In Texas, 1 in 5 children live in poverty. That's 1,764,516 children total, according to the U.S. Census Bureau. Research shows that growing up in poverty gives children a poor start in life: they are less likely to have access to health care, are six times more likely to live in homes with low food security, and have fewer safe outdoor spaces to play in. An estimated half a trillion dollars are lost each year across the nation due to the lower productivity, higher crime, and poorer health that result from growing up in poverty.

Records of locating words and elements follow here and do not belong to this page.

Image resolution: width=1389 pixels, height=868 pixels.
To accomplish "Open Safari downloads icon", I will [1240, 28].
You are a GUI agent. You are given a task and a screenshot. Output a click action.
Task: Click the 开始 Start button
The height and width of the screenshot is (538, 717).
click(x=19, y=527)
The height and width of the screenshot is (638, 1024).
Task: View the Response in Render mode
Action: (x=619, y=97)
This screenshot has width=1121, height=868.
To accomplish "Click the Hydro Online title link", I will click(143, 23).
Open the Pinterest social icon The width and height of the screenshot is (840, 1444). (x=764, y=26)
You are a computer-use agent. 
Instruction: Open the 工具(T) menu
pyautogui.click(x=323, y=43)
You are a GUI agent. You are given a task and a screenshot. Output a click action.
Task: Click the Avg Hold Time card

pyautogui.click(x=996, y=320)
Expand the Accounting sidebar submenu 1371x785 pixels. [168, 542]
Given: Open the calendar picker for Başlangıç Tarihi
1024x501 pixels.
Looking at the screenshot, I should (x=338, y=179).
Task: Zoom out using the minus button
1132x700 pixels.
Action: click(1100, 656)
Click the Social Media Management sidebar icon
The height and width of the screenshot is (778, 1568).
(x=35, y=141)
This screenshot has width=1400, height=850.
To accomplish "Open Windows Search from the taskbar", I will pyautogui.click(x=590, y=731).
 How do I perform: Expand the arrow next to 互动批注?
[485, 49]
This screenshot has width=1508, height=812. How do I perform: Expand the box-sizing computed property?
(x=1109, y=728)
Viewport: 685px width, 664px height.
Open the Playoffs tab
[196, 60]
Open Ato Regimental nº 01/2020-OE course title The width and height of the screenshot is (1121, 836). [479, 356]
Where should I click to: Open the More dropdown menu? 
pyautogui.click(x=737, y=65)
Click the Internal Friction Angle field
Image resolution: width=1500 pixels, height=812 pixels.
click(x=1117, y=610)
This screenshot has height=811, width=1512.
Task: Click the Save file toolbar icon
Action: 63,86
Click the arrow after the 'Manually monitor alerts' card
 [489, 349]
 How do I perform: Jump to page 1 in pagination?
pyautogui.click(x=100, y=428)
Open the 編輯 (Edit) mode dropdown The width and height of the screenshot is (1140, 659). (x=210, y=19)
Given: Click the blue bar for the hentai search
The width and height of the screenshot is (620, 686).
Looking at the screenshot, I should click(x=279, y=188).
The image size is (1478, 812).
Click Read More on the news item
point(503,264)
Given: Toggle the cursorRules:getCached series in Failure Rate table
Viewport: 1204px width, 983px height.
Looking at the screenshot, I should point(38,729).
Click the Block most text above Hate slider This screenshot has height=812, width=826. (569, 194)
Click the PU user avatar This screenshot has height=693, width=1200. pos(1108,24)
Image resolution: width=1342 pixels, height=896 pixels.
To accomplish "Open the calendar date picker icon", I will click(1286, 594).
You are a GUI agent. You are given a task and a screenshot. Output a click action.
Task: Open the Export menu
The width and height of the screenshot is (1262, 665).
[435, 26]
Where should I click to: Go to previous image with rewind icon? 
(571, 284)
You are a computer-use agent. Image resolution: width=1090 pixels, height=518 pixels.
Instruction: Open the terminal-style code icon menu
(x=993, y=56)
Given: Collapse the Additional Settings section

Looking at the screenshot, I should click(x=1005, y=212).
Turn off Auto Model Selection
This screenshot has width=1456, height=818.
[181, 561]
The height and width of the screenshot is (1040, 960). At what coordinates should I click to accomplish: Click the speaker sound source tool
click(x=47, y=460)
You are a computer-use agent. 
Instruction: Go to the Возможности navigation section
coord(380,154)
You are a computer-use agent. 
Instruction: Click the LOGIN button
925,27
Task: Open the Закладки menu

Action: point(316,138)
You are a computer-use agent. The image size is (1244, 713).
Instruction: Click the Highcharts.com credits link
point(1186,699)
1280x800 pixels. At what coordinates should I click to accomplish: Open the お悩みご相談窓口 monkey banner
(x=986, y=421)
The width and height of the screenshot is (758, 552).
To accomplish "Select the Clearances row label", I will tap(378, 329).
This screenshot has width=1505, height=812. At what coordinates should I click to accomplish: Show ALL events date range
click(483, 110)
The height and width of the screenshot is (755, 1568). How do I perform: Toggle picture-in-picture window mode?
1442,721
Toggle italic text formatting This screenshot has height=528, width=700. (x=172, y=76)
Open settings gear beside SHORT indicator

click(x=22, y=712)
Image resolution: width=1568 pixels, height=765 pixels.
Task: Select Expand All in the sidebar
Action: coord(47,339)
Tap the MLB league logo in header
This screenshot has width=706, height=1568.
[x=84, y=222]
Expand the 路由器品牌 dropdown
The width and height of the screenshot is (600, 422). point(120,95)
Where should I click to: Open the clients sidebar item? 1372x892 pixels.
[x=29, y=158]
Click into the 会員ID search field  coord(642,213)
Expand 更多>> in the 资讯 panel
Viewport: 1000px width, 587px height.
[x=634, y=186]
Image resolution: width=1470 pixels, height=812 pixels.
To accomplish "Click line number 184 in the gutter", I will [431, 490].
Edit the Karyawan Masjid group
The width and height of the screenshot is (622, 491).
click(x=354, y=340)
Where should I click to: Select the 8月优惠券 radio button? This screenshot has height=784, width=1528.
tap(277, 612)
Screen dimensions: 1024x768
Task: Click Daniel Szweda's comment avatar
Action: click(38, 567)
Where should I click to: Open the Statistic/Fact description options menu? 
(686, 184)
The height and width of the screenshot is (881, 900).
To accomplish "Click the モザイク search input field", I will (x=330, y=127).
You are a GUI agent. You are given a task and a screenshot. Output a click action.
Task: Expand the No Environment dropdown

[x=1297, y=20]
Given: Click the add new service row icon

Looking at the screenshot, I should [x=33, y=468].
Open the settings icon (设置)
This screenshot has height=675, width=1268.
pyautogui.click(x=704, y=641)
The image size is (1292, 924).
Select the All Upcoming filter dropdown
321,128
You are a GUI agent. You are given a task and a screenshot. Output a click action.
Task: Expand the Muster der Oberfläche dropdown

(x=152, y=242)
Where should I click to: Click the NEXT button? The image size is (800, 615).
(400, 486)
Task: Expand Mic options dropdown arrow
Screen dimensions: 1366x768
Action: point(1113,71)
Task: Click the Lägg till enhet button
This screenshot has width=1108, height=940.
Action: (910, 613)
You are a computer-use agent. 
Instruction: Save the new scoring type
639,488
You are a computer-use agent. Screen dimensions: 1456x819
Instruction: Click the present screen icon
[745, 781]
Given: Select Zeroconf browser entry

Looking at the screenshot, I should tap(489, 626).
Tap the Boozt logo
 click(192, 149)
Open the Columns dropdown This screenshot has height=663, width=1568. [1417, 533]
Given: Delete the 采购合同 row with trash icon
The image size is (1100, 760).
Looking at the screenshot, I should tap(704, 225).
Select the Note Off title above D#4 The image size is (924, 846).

Education has proven to be the best way to pull children out of the life cycle of poverty. Yet today, only 68 percent of Texans graduate from high school, and far less graduate with an advanced degree. According to the Texas Higher Education Coordinating Board, 17 percent of Texans graduate with a Bachelor's degree and 6.3 percent graduate with an Associate degree. Every child should be given the tools or opportunities to properly embark upon the pursuit of happiness that is their birthright; too many Texan children are not.
But, there is hope. All over the state and the country, programs exist to serve our children today and prepare them for a lifetime of success. Schools are implementing universal school breakfast programs to provide low-income students with the most important meal of the day to ensure they can stay focused on learning and not empty stomachs. Schools across the nation are implementing longer school days and years to provide greater time on task to provide children with the time they need to increase their learning and technology is enabling students to receive additional quality instruction outside of the classroom. Nonprofits, faith organizations, and corporations are coming together to jointly better serve the needs of our children.
But to ensure our children -- who are after all our future leaders -- can exercise the right to life, liberty, and pursuit of happiness, we must, as a nation/state take on these issues as our own.
As managing director of Children at Risk North Texas, I'm often told, "Well, that's not my problem because I don't have children," or "It's a parent's responsibility to provide for their children, not mine." Parenting is an enormous responsibility, and a parent is one of the most influential mentors in a child's life. But the rest of us cannot sit back and expect that parents living in a neighborhood without access to grocery stores or quality public schools can pull their family out of the cycle of poverty alone. The Children's Defense Fund's Child Poverty in America report highlights that most poor children have working parents -- seven out of 10 poor children are in working families where someone works full- or part-time for at least part of the year. If families are failing to break that cycle alone, it's not for lack of trying.
Our nation is great in so many ways. But we are not great because former leaders turned away from the problems in their communities; we are great because they banded together to build a better future for all children and citizens. Children are one-third of our population. They are our future.
On this July 4th, as we prepare for fireworks, barbeques, and celebrations, let's all stop and ask ourselves: how we can help improve the future of our communities and our great nation? There are so many answers: volunteer with a local nonprofit, mentor a child, vote for public officials that make children's needs a priority, or donate to a cause that inspires you to ensure that our children are given the tools they need to succeed.
America is a nation of strivers and survivors. Our history is full of rugged individualists and bootstrap pullers who have worked hard and sacrificed to make better lives for themselves. Life throws us all lemons, but if you don't have the tools or resources available -- like sugar and water or education and basic needs met -- you can't turn them in to lemonade, no matter how hard you try.